百八個目の除夜の鐘を聞き終えると、お互い無言で家路についた。そのまましばらく黙って歩き続けたけど、俺は意を決して口を開いた。
たぶん、言うなら今しかない気がする。
「この前は悪かった」
「………」
「勝手に勘違いして、つまんねーことでキレて……。お前が色々計画してくれてたんだろ?別にいいじゃねーか、それがもともと誰のものだったか なんて」
「……ヒロさんは何にも悪くないです」
絞りだすような声だった。やはり俺の言葉は野分を苦しめていたんだとわかり、それ以上何を言えばいいのかわからなくなる。

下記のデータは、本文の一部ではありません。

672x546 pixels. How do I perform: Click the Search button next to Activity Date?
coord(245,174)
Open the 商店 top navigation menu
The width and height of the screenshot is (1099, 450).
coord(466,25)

「本当はあの申し出を断った方がよかったんです。あんなすごいレストランが予約できなかったからって、ヒロさんは優しいから怒ったりなんてしないし。きっと、以前の俺なら断ってました」
「じゃあ何で……」
「たぶん、俺が宇佐見さんのことを必要以上に意識しているからです。宇佐見さんに対するコンプレックスがあるから申し出をはねのけるような子供っぽい真似はやめようって。笑顔でお礼を言って受け取れる余裕が欲しくって。……どっちにしろ馬鹿ですよね。」
今だってこんなに意識してるのに、と野分は自嘲的に笑った。本当にこいつは、いつもいつも余計なもんをたくさん背負い込みやがって。少し会わない間にパンク寸前じゃないか。しんどくなったらまずどうしろと俺は言った?
「……本ッ当にお前はどうしようもない馬鹿だな」
野分がごめんなさいを言ってしまわないうちに間を置かずまくしたてた。
「お前は誰を追い掛けてるって言った!?誰に追いついて、誰を追い越すんだ!?秋彦か?違うだろう?」
野分の目がだんだん見開かれていく。そうだ、もっと俺の言葉を聞け。さっさと目を覚ましてしまえ。

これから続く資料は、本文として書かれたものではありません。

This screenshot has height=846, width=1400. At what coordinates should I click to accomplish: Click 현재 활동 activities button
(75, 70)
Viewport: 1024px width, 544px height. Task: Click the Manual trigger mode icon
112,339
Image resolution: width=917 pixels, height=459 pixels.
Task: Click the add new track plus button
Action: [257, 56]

「お前が追い掛けてるのは『俺』だろう!だから俺の傍にいるんだろう?大事なとこ見失ってるんじゃねーよ、ボケ。余所見してる暇があったら秋彦なんかじゃなくって、俺のことだけ見やがれ!!」
一気に言い切ってゼイゼイ言っていると、そっと手に暖かいものが触れた。
「全部、ヒロさんの言うとおりです」
いつのまにか野分が俺の手を握っていた。さっきの甘酒なんかよりずっとその手は暖かく、その声は甘い。

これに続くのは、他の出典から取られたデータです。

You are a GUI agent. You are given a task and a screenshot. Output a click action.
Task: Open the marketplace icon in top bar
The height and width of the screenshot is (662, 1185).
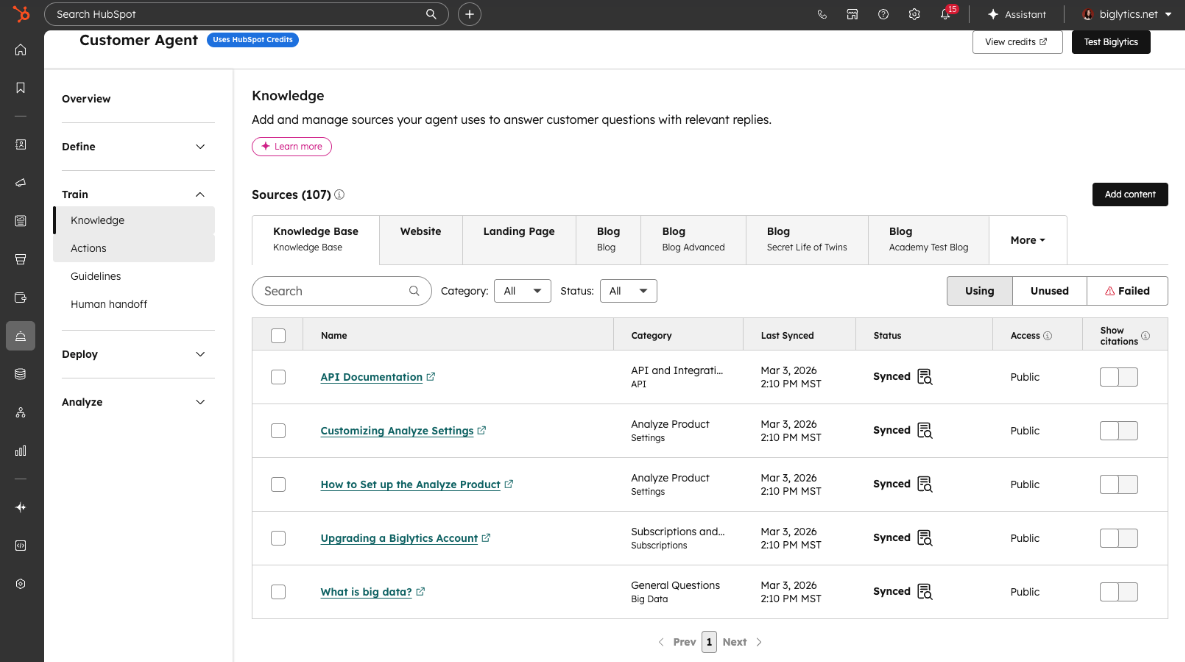852,14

「本当に俺は馬鹿で、こうやってヒロさんに叱ってもらってばっかりです」
つないだ手も、野分の吐息が触れるような耳も、じんじんと痺れるように熱い。
「でも、ヒロさんを好きになってよかった。ヒロさんを好きになった自分のことは、いつまでも誇りに思います」
野分の台詞に顔を上げられずにいると、覗き込むように野分の顔が接近してきた。そのまま視線を伏せるようにすれば、心得たように野分は唇を押し当ててきた。お互いの唇の端から漏れる白い吐息が、怖いくらいに身体の芯を疼かせる。口付けの合間に俺の涙に気付いた野分が、そっと目尻を拭ってくれた。
「泣かないでください」
「別に……、寒さが目にしみただけだ」
そのあともう一回だけついばむようなキスをすると、今度は全身で暖まるようにと家へと急いだ。
「年末はすげー寒かったんだからな」
ベッドで野分の腕に包まれながら口を尖らすと、野分は可笑しそうに言った。
「奇遇ですね。俺もです」
こんなに寒い冬はもう御免だと、腕に力を込めて抱き締められた。
「ッあ……、もうムリだから……」
たまらず俺が悲鳴を上げると、野分が耳元に息を吹き込んできた。
「どっちが?身体ですか、それとも寒い冬が?」
「……両方だよ、バカヤロウ」
じゃあ俺はヒロさんを一生寒がらせないような男になりますね、と野分は妙な新年の誓いを立てて眠りに落ちた。俺はその『一生』という言葉の響きを弄びながら目を閉じた。
*
元旦の朝目を覚ますと、結局正月の用意を何一つしていないことに気付き、二人で通常運転な朝食の支度をした。
「餅くらい買っておきゃよかったな……」
「俺はこうして無事にヒロさんと年が越せるのが何よりですよ」
「日本昔話かっ!!」
もう初詣には行ったので、クリスマスに渡せなかったプレゼントを交換しあったり、年賀状を読んだりしてのんびりと過ごした。(『草間野分様方上條弘樹様』という宛名で二通届いていたので破り捨てた。)
「そういえばヒロさん、実家に帰らなくてよかったんですか?」
「ああ、まあ、そのうちテキトーに帰るから」
お前のことが気になって、この部屋を離れられなかっただなんて言えるはずもなく。一つ伸びをして、ちらりと横目で野分を伺う。
(今年こそこいつを実家にでも連れてってやるかな)
頭をよぎるささやかな目標に苦笑し、野分の肩へ寄り掛かった。